══ Input material ══
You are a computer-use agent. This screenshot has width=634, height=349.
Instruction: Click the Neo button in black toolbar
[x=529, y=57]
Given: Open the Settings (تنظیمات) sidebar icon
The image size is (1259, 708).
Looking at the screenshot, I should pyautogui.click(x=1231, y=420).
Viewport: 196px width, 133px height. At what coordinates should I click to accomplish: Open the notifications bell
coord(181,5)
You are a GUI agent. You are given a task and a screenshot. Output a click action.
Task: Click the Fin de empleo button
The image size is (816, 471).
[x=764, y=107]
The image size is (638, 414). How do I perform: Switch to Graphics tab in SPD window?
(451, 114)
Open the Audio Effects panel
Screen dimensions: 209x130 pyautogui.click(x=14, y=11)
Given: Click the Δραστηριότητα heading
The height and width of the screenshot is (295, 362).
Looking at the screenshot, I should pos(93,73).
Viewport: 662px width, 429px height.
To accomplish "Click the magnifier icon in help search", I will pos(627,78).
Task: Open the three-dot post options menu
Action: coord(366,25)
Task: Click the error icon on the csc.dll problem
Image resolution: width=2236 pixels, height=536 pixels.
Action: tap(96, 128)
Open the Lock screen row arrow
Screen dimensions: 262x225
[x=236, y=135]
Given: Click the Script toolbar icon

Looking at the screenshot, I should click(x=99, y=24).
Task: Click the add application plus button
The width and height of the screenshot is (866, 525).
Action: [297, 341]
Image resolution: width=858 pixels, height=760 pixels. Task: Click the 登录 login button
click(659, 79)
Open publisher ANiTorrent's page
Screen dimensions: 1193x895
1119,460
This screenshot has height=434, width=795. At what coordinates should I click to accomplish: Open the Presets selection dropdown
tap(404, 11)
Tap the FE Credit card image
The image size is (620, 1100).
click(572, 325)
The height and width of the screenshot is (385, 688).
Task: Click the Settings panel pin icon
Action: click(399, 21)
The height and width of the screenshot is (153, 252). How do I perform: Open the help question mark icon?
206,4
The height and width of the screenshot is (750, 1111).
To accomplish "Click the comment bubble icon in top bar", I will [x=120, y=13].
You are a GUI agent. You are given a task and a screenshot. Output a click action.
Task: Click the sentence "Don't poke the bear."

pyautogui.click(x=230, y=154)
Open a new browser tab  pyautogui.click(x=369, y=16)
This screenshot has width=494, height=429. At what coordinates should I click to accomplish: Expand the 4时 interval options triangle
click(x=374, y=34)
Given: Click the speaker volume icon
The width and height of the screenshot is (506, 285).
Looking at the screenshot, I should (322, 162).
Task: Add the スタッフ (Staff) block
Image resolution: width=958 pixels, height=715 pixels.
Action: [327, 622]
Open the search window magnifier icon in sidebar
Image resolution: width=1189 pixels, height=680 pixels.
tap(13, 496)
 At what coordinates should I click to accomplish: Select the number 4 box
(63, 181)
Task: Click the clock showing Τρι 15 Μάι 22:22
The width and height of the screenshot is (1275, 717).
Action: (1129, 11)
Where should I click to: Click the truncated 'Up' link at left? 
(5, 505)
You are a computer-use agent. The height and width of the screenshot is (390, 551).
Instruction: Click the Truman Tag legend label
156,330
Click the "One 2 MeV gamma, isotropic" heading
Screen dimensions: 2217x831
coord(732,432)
═══
How many lines of the material contain the string "dimensions"? Reply with the number alone.

# Full response
4